[Records from a data source]
▶
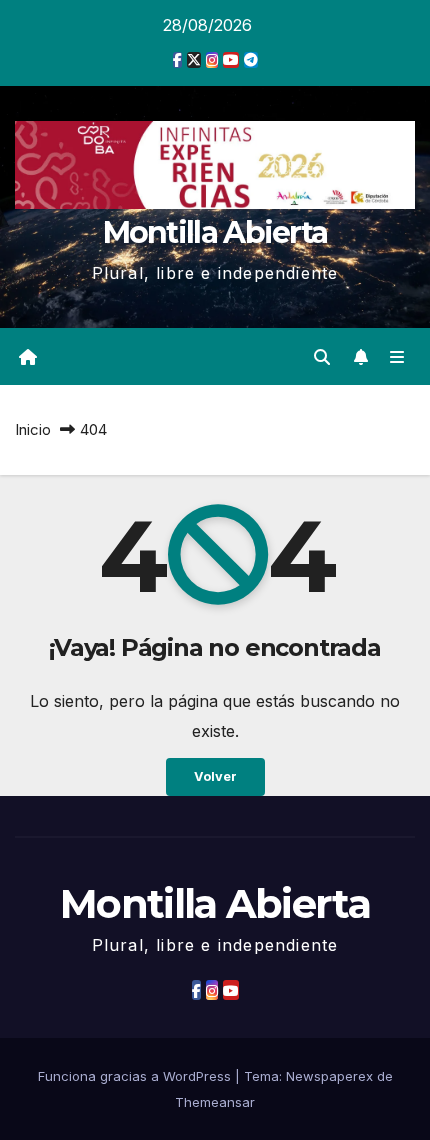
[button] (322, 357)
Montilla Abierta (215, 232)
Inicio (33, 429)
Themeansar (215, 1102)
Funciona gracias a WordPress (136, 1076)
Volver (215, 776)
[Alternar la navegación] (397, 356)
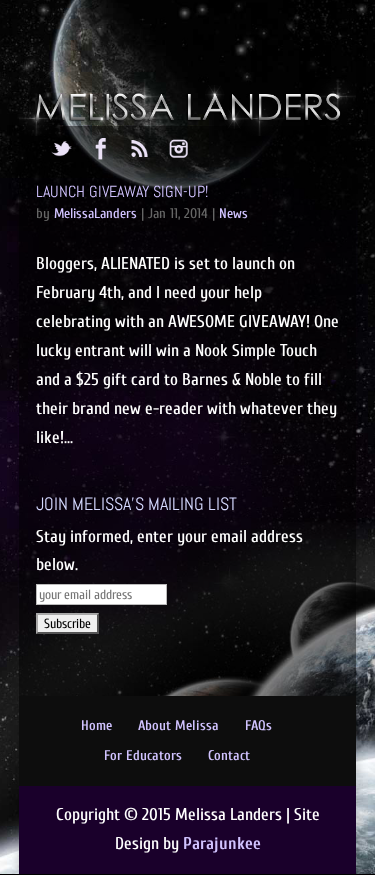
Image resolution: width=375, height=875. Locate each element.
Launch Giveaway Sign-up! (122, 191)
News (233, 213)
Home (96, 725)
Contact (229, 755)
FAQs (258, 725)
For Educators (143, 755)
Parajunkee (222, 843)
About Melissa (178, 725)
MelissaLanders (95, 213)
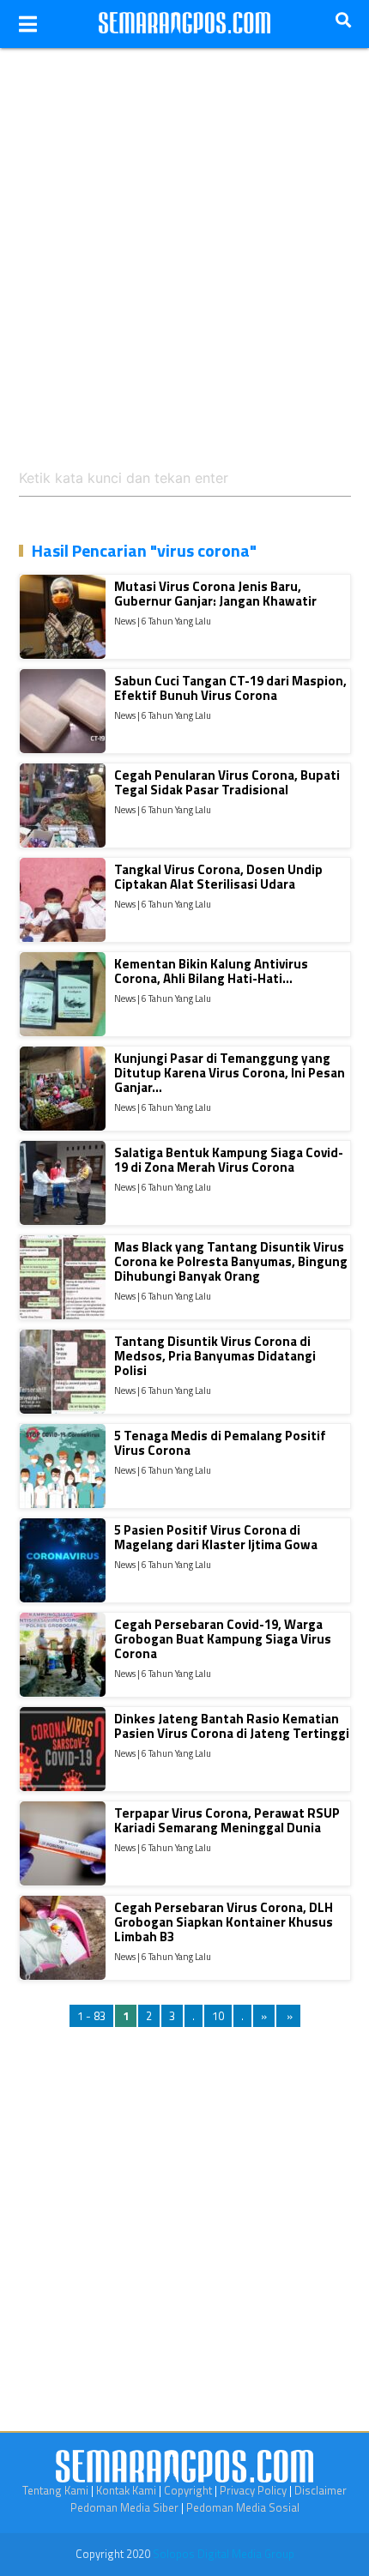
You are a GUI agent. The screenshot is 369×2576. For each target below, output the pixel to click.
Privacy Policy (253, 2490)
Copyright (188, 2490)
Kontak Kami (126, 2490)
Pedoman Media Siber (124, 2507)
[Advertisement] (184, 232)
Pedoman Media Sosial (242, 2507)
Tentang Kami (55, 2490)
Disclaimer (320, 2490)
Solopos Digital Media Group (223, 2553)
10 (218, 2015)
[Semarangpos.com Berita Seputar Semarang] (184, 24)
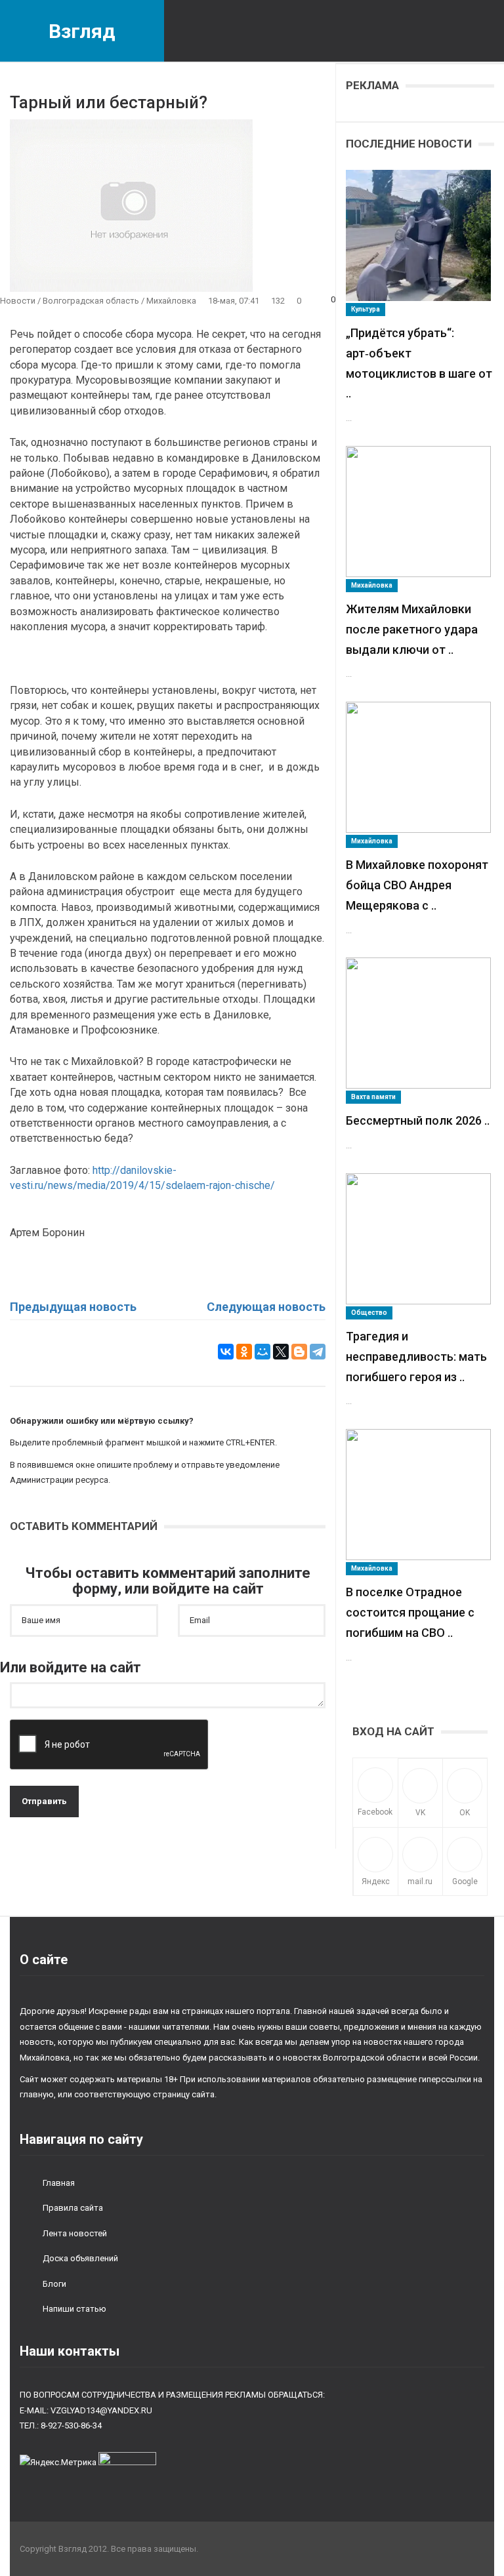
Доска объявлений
◀
▶
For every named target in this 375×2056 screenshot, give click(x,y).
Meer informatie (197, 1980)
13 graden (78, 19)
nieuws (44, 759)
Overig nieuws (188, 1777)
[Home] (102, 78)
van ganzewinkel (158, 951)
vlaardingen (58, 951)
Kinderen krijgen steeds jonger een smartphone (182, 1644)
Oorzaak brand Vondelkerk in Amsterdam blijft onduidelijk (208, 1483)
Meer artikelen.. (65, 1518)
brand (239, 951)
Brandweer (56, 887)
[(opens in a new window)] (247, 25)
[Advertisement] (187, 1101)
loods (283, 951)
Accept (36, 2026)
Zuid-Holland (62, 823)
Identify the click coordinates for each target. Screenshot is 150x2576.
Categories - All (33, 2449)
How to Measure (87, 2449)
◀
▶
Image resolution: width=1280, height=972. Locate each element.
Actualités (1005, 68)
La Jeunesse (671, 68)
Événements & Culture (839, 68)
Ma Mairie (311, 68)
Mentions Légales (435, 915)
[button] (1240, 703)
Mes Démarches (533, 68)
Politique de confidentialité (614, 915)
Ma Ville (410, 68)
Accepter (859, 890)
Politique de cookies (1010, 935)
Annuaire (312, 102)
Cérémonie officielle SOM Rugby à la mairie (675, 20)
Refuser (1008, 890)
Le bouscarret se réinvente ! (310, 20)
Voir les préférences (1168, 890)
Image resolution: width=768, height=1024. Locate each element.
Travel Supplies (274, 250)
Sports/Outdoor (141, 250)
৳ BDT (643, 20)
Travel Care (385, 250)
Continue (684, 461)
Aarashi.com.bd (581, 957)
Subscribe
◀
• What to produce: Would you output, from the records above, exactly the run of lines that starts at the line containing "[Home] (102, 78)" and ends at the line containing "Categories - All (33, 2449)", and only that run?

• Answer section:
[Home] (102, 78)
van ganzewinkel (158, 951)
vlaardingen (58, 951)
Kinderen krijgen steeds jonger een smartphone (182, 1644)
Oorzaak brand Vondelkerk in Amsterdam blijft onduidelijk (208, 1483)
Meer artikelen.. (65, 1518)
brand (239, 951)
Brandweer (56, 887)
[(opens in a new window)] (247, 25)
[Advertisement] (187, 1101)
loods (283, 951)
Accept (36, 2026)
Zuid-Holland (62, 823)
Identify the click coordinates for each target. Screenshot is 150x2576.
Categories - All (33, 2449)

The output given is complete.